まず基本的な事実を確認しておきますと、ジンジャービアは、用意する材料によって度数は変わりますが、発酵の過程を経ますのでアルコール飲料です。ノンアルコールの表示があってもそれはあくまで日本を含む各国の酒税法でノンアルコールとみなされる度数未満のアルコールしか含有されていないというだけの話で、発酵の過程を経ず、ソーダにショウガのエキスや糖分を加えてでっちあげた製品を除けば、ごく微量であってもアルコールは含まれていますし、そのアルコール量は、発酵の際に加えた酵母と糖分(と発酵にかけた時間)の関係だけで決まります。
つまり、他の条件が同じであれば、発酵前に加えた糖分量が多ければアルコール度数が高くなりますし、発酵前に加えた糖分量が少なければ事実上ノンアルコールとみなされるアルコール度数になります。また、同じ糖分量であれば、発酵にかける時間を長くすれば(一定限度まで)アルコール度数は高く、また辛口になり、発酵にかける時間を短くすれば、アルコール度数は低く、また甘口になります。
これは、ジンジャービアに限らず、一般のビールでもワインでも日本酒でも同じ話で、自家醸造マニュアルによく書いてある通り、市販のビール醸造キットを買ってきて、指示されているより砂糖を多く加えて発酵させれば、キットに書いてある度数より強いビールを自家醸造できてしまう、と。
もちろん日本ではそんなことをしたら酒税法違法で捕まりますけれどね(^^;)
以上のことを頭に入れておいていただいた上で、モスコ・ミュールに使うジンジャービアの話をしますと、個人的な感想では、ノンアルコール物を使うより、たとえば日本ビールがライセンス生産している度数1.2パーセントくらいのジンジャービアを使う方がおいしくなる場合が「多い」と思いますし、少なくともぼくの限られた体験の中では、アルコール版を使う方がおいしかったです。
これは、ビールとノンアルコールビールの関係を考えてもらうとなおはっきりすると思うのですが、ノンアルコール版のジンジャービアは、最終的なアルコール度数をノンアルコールとみなされる範囲内にとどめないといけないため、(1)発酵にかける時間を減らしているか、(2)発酵に使える糖分を減らしているか、(3)あとからアルコール分を抜いています。
で、(1)と(2)の場合、十分な糖分を与えて発酵を完了させた物より発酵の過程で得られる複雑味が減りますから、風味の点で満足のいくものにはなりがたいですし、(3)の場合も、結局はアルコールを抜く過程で風味も同時に失われてしまいます。
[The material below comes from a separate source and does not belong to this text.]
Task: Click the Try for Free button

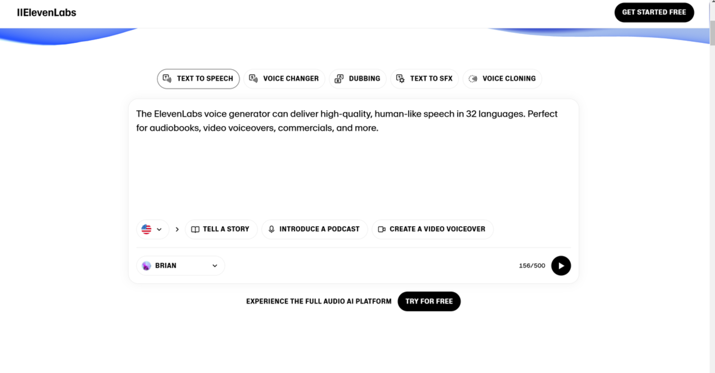Action: pos(429,301)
しかも、それを補うべく、ノンアルコール物にはしばしば人工的な風味が加えられるため、なんと言いましょうか、ノンアルコール版のジンジャービアは、本来のジンジャービアの味というより、ルートビア(分かんなかったらドクター・ペッパーの親戚と思ってください)とか、スーパーの調味料売り場に並んでいる乾燥ショウガの味がしがちなんですね。
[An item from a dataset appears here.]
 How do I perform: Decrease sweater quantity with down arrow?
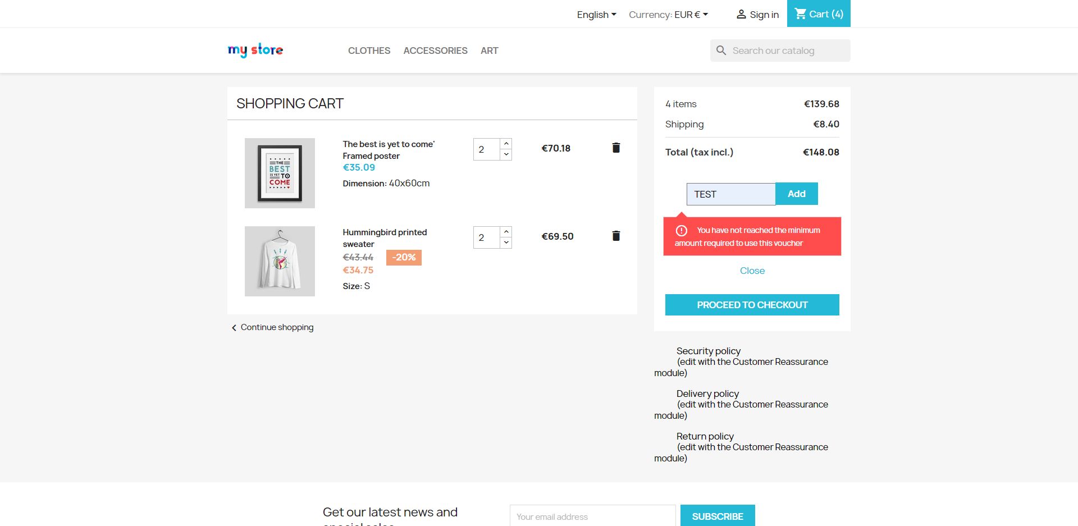(506, 243)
当時のジンジャービアが、実際にどんな味だったかはわかりません。度数についても、もちろん謎です。でも、売れなくて困っていたくらいですから大量生産の品だったとは思えませんし、大量生産の品でなかったということは、上記(3)のように金のかかる手段でノンアルコール化していたとも思えませんから、少なくとも発酵を完了させた、ショウガの味が強い物だったろうとは予想できます。ましてやライムを補うことを思いついたくらいですから、相当量の糖分、発酵を完了させてもなお残糖分として残るくらいの糖分が加えられていたのではないかなあと、ぼくは思っていますが、どうでしょうね。
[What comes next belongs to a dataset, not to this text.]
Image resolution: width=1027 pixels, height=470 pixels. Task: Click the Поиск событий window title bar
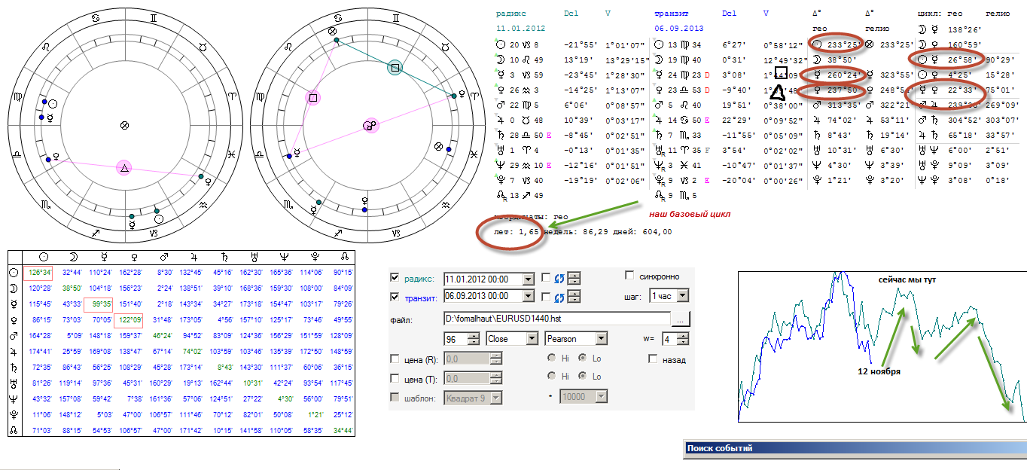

なんにせよ、こういうのは正しい正しくないの問題ではなく、自分が、あるいはお客さんがおいしいと思うかどうかの問題ですから、いろいろなメーカーのいろいろな品を試し、納得できる品がないなら自作して、これぞというモスコ・ミュールをつくってくださいまし。米Yahoo!などで"How to make" "ginger beer"などと検索すれば結構な数のサイトがヒットしますよ。